Il mondo del teatro e della cultura barese piange la scomparsa di Nicola Valenzano, regista e attore di grande rilievo, morto all’età di 63 anni. Legato profondamente alla sua città, Bari, Valenzano è stato un punto di riferimento per il panorama artistico locale, ricoprendo per sei volte il ruolo di direttore artistico del Corteo storico di San Nicola, con la sua ultima partecipazione nel 2023.
La notizia della sua morte ha suscitato numerosi messaggi di cordoglio da parte di attori, registi e colleghi del teatro barese. L’attrice Tiziana Schiavarelli ha voluto ricordarlo con un messaggio toccante sui social: “Addio Nicola bello, persona buona e gentile. Amavi così tanto l’arte e custodivi quel tuo piccolo gioiello nel cuore di Bari vecchia, il Sirtara Teatro, dove era sempre un piacere recitare”.

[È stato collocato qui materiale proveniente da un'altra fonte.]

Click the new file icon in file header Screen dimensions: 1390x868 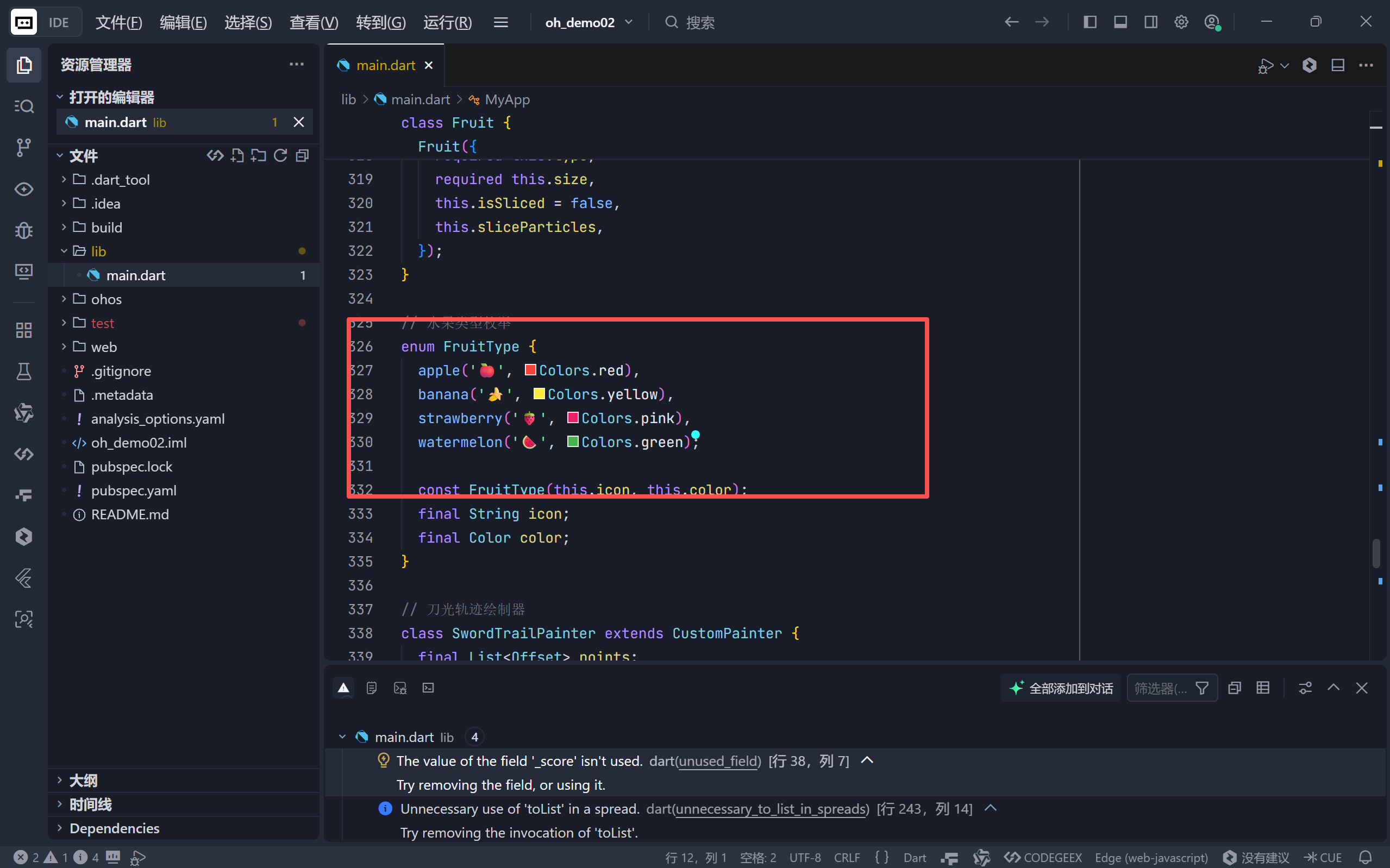pyautogui.click(x=237, y=155)
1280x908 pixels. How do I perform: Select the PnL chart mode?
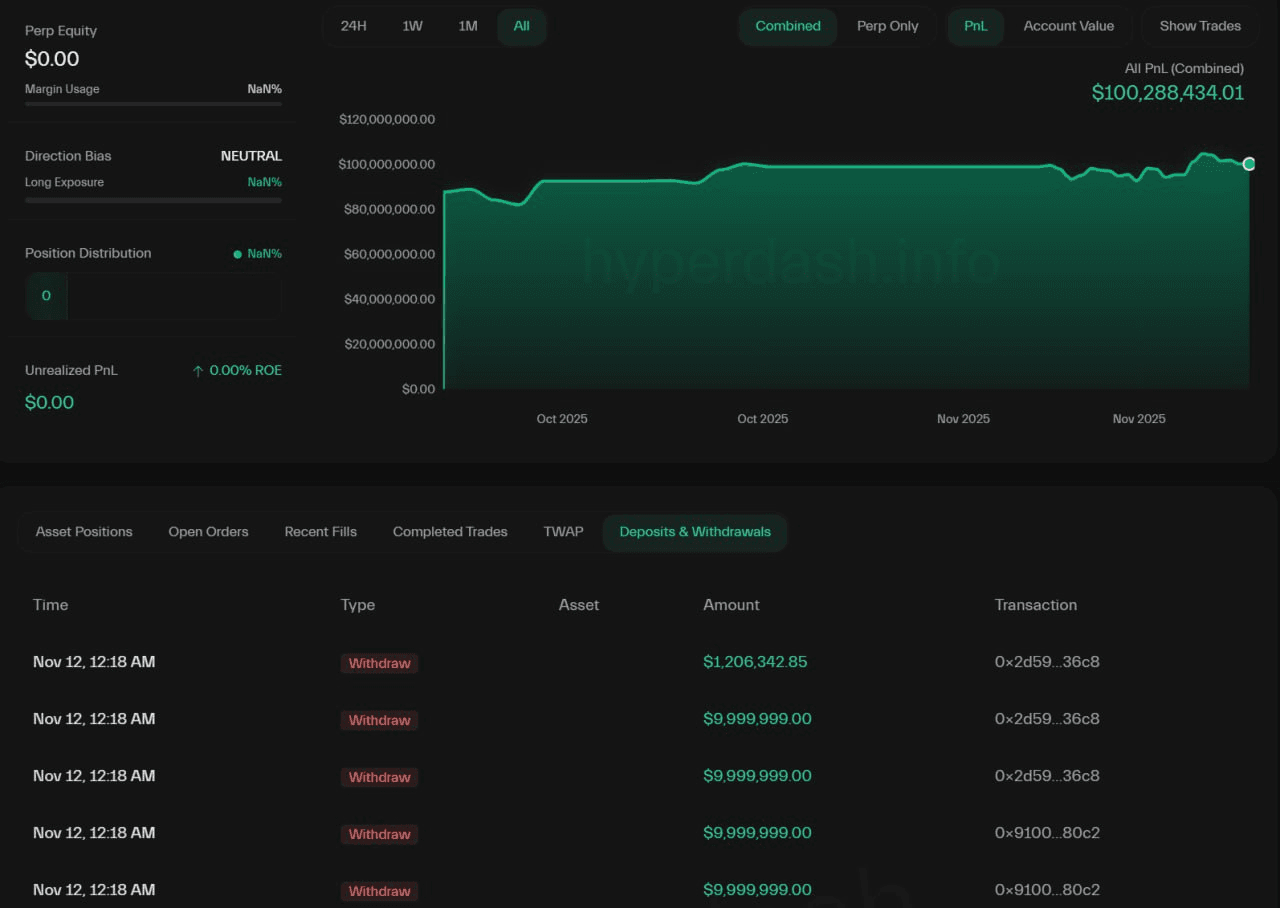(x=975, y=26)
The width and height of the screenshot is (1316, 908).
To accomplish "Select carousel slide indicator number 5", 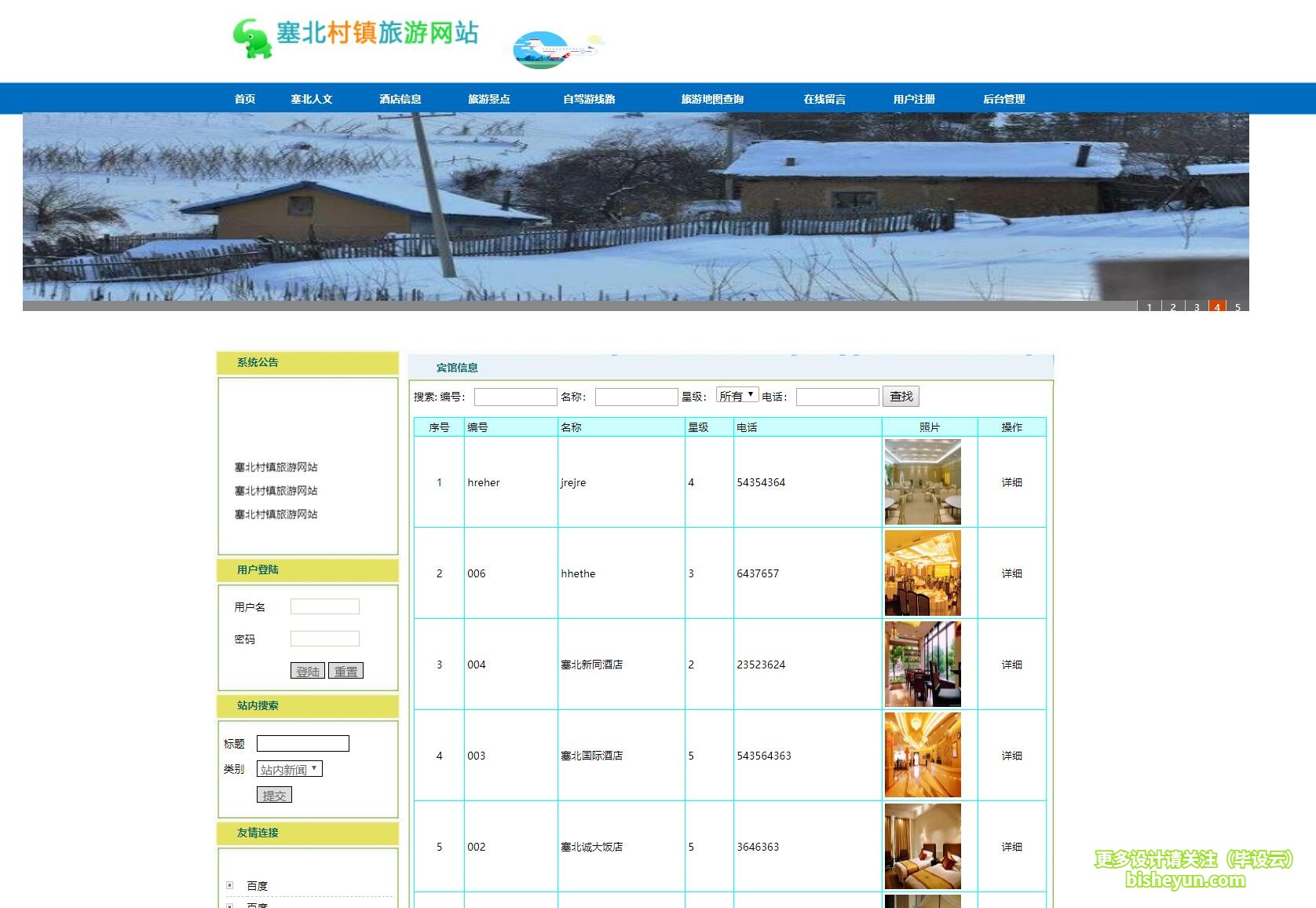I will click(x=1239, y=307).
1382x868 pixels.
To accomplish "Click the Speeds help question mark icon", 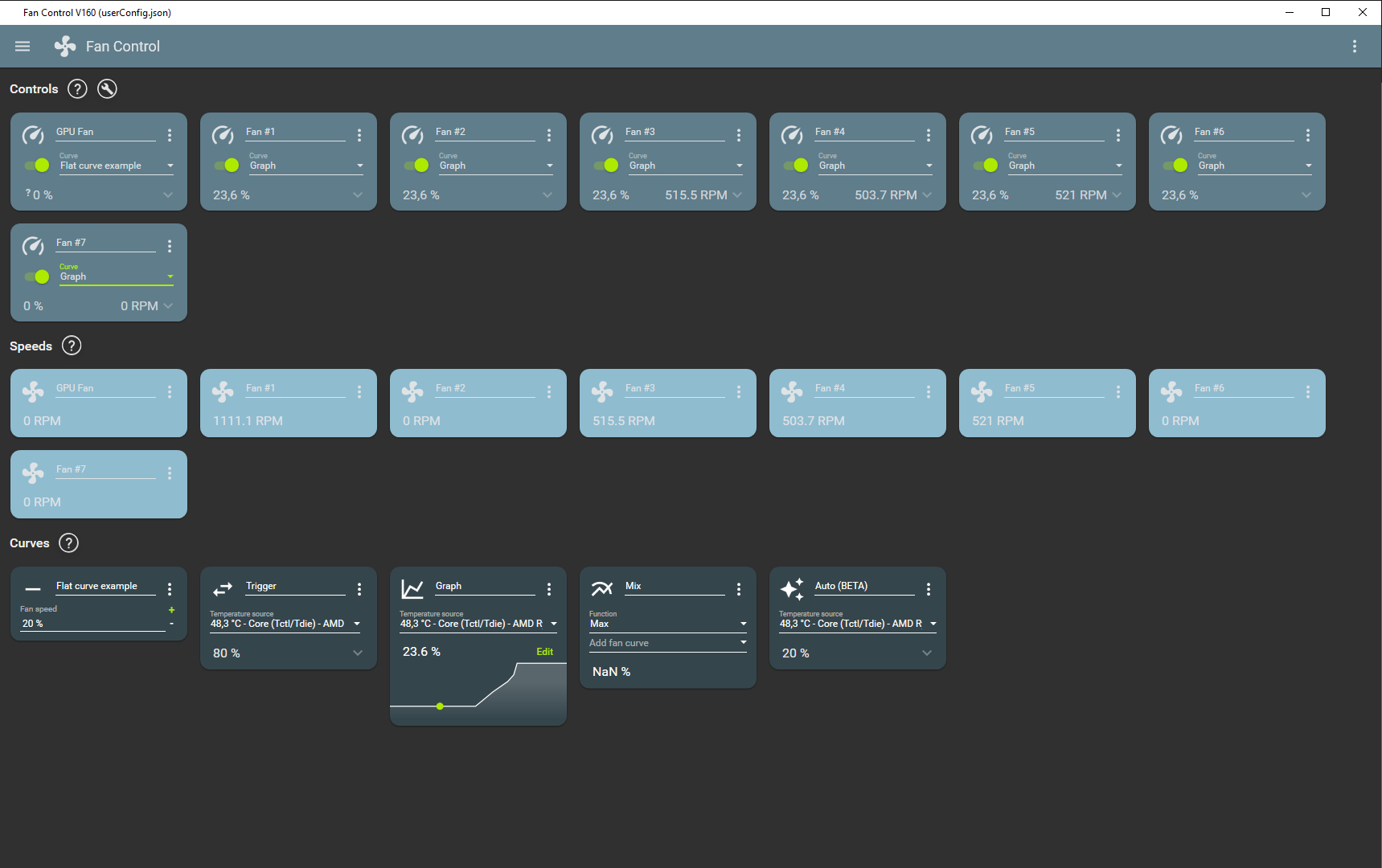I will pos(72,346).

Il sindaco di Bari, Vito Leccese, ha espresso il suo dolore per la perdita di un amico e uomo di cultura. “Nicola è stato un regista eclettico, un attore versatile, un maestro per molti giovani e un operatore culturale a tutto tondo, profondamente legato alla sua città. Ha viaggiato molto, stringendo legami speciali con i Paesi del Medio Oriente, per i quali ha sempre auspicato un processo di pace. Nell’arco della sua carriera, iniziata come danzatore, ha testimoniato un’idea politica dell’arte come luogo di ricerca, espressione libera e dialogo”.
Il teatro di Valenzano, situato nel cuore di Bari vecchia, è stato un luogo di vita e creatività, come ha sottolineato ancora Leccese: “Questo legame con la città e i suoi abitanti lo ha spinto più volte ad assumere la direzione artistica del Corteo storico di San Nicola, un evento che incarna l’identità comune dei baresi. Ha sempre interpretato questo ruolo con massimo rispetto per la verità storica e per la sensibilità della comunità. La sua scomparsa ci addolora profondamente. Ci mancheranno il suo sguardo, la sua intelligenza, il suo sorriso e la sua ironia”.
Solo pochi mesi prima della sua morte, a dicembre 2023, Valenzano aveva ricevuto il prestigioso premio “Nicolino d’Oro” per il suo impegno nella promozione dello spettacolo e della cultura. Un riconoscimento che suggellava la sua lunga carriera e il suo contributo all’arte.
La sua prematura scomparsa lascia un grande vuoto nel panorama teatrale e culturale barese. Ai suoi familiari, amici e allievi giunge l’abbraccio dell’intera città, che ne custodirà il ricordo attraverso il suo teatro e le sue opere.